All business operations have potential snags and customer reference programs are no exception. We have spent a decade and a half analyzing methods, designing systems, and helping streamline customer reference management processes to ensure client success.
The people who need those references, salespeople predominantly, are resourceful and independent. When a program or project is working well, every component is firing on all cylinders—smooth, effortless, fluid, harmonious, elegant. If processes are too slow, error-prone or unproductive, stakeholders will circumvent official methods to get what they want, just as surely as water will find a way downhill.
Xerox recently published an eBook about the desirable yet elusive state of Flow in business processes.
Flow, the eBook tells us, is the enviable state where “process and people and technology seem to slip into place and make everything feel effortless.”
Flow facilitates performance and success, but what makes flow so difficult to achieve and maintain, flow killers as Xerox calls them, derail processes and functions. According to Xerox, those flow killers can be grouped into three main problems: friction, noise, and drag. Let’s look at these killers in the context of a customer reference program.
Friction
Symptoms of workflow Friction are inefficiencies that cause low program adoption, high circumvention, and long lead times (failed SLAs). These are all signs of a combination of three main factors: bad technology fit, defective process design, and poor communication.
The Rx for Friction-caused problems requires analysis and refinement. The more streamlined and natural the flow, the less likely Friction will occur. Limiting Friction requires minimizing the steps in the process, automating elements that could be error prone or cause a bottleneck if handled manually, and leveraging the most efficient collaboration and communication tools. In the customer advocate world, that translates to automating reference searches, reference request fulfillment, post-activity feedback loops, identification of new advocates and advocate profile updates.
Noise
Too much data can be daunting. Many companies struggle to identify the most meaningful data to track in order to measure effectiveness. But we find that the absence of data, let’s call it deafening silence (another form of Noise), is the bigger problem for the customer reference programs we support. A laborious hunt for the right reference contact or content leads to frustration, and that is only exacerbated by discovering that the information available is out-of-date, inaccurate, or simply scattered across too many sources. This Noise manifests itself in prolonged decision-making and the inability to efficiently find all the relevant information and share it with buyers, analysts, media, etc.
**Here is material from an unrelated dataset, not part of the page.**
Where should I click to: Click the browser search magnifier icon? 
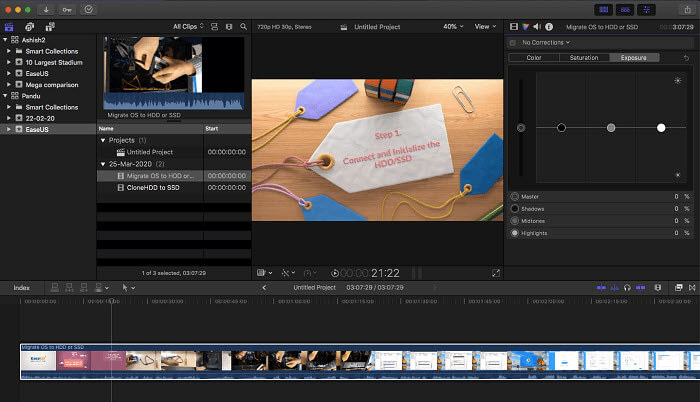(243, 26)
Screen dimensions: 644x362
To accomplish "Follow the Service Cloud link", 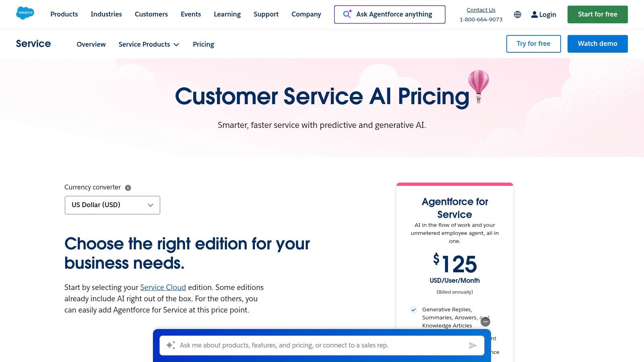I will 163,287.
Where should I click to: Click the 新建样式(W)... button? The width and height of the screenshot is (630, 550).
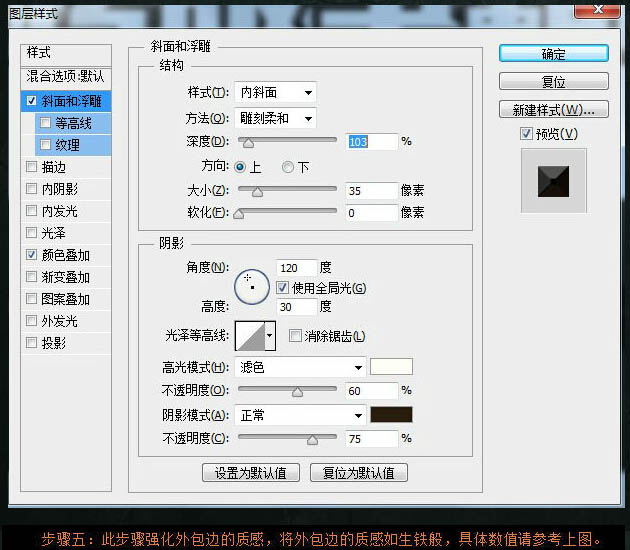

As a program manager, the failure to monitor and manage the information flow results in program failure. For those seeking customer advocate data as part of the sales cycle, it can result in delayed or lost revenue. To decrease Noise ensure your technology:
Facilitates Data Quality
Data quality is the result of relentless effort, not chance. Customer data is not static. Employing a system to methodically review and update reference-specific customer data helps ensure the information you provide is accurate.
Features Effortless Search
Search should be intuitive and flexible to help users find what they need based on specific criteria (industry, use case, geo, etc.) then easily share advocate perspectives they find with buyers.
Measures What’s Important
If the solution is doing its job then you will have the data needed to measure how the program is influencing deals, marketing campaigns, webinars and more. Be sure to address the metrics deemed important to your organization/leadership team—revenue influenced, win-rates, sales cycle acceleration, etc.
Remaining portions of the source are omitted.